# LIST OF TASKS
1/ Answer these questions using the text about Orsu:
(a) What is the estimated total population of Orsu LGA?
(b) On what date is Ofeke day held each year?
(c) What is the average humidity level of the area?
2/ Carry on the text about Orsu, picking up after its final sentence.

# READING TEXT
#####

Orsu is a local government area (LGA) in the Imo State of Nigeria. Orsu is also the name of the dialect of this people. They are an Igbo people located west of Orlu, north of Oguta and in the general areas around Oru East, Oru West, Ihiala, Nnewi south and Oguta LGAs. Orsu LGA is made up of several autonomous communities including Ihitenansa, Amaruru, Amazu, Amaebu, Amannachi, Awo-Idemili, Asaa Ubirielem, Eziawa, Umuhu Okabia, Orsu Ihiteukwa, Okwu Ufuruaku, Okwu Amaraihe, and Okwu Etiti.

The estimated total population of Orsu LGA is 194,223 with the area mostly inhabited by people from the Igbo ethnic group. The Igbo language is commonly spoken in the LGA while the religion of Christianity is widely practiced in the LGA. Popular festivals in Orsu LGA include the Iri ji festival. Ofeke day celebrations are a yearly celebration held every 1 January and brings visitors to watch the Masquerades. Prominent traditional rulers in the LGA include the:

Obi of Etiti Okabia, Nnachi of Amannachi

They also share distinct seasons which are the dry and the rainy seasons with the area having an average temperature of 27 °C. The LGA hosts a number of streams and rivers and the area has an average humidity level of 64 percent.

#####

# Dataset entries
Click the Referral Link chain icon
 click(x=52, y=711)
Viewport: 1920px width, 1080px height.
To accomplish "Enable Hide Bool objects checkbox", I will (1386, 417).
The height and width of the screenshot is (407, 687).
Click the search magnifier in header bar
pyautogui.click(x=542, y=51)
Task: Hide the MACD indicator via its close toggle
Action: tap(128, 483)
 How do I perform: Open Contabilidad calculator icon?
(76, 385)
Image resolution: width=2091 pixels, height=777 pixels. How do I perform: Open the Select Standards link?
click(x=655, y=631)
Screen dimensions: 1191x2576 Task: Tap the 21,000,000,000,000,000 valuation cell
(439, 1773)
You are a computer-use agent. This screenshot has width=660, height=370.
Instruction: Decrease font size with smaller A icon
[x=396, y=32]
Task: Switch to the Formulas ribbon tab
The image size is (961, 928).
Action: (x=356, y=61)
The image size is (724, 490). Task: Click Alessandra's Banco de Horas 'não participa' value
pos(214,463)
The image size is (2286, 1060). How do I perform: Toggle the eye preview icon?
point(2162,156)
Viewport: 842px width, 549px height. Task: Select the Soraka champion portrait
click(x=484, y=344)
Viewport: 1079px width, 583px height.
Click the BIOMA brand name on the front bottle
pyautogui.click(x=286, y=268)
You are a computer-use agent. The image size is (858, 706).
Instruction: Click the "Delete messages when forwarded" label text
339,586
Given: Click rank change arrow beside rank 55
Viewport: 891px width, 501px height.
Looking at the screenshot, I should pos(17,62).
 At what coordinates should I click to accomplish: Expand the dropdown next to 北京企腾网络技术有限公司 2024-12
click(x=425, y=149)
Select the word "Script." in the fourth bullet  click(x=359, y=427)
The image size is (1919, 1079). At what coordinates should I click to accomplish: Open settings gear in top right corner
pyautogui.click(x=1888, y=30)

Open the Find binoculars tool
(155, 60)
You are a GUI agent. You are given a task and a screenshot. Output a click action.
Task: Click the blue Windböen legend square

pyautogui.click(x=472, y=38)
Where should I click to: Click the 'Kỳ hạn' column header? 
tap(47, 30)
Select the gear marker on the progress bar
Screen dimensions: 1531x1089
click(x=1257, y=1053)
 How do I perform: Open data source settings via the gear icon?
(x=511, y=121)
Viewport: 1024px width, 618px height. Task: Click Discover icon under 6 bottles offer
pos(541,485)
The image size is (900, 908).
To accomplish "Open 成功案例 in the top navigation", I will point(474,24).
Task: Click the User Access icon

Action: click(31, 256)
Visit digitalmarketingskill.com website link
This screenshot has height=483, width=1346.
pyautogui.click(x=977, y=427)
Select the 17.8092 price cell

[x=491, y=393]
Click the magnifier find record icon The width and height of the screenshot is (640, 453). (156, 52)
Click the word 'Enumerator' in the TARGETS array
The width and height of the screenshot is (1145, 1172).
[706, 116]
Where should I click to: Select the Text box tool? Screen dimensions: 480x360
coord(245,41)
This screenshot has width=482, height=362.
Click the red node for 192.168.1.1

#####

# SOLVED PROBLEMS
1/
(a) 194,223
(b) 1 January
(c) 64 percent

2/
Orsu LGA has a rich trade sector with the people of the area engaged in the buying and selling of a plethora of commodities in markets such as the Eke Ubahaze and the Ekeututu markets. The LGA also has a substantial number of its dwellers engaging in farming with the cultivation of crops such as yam, cassava, oil palm, and vegetables.

According to the 2016 census Orsu LGA has a population of 165,600.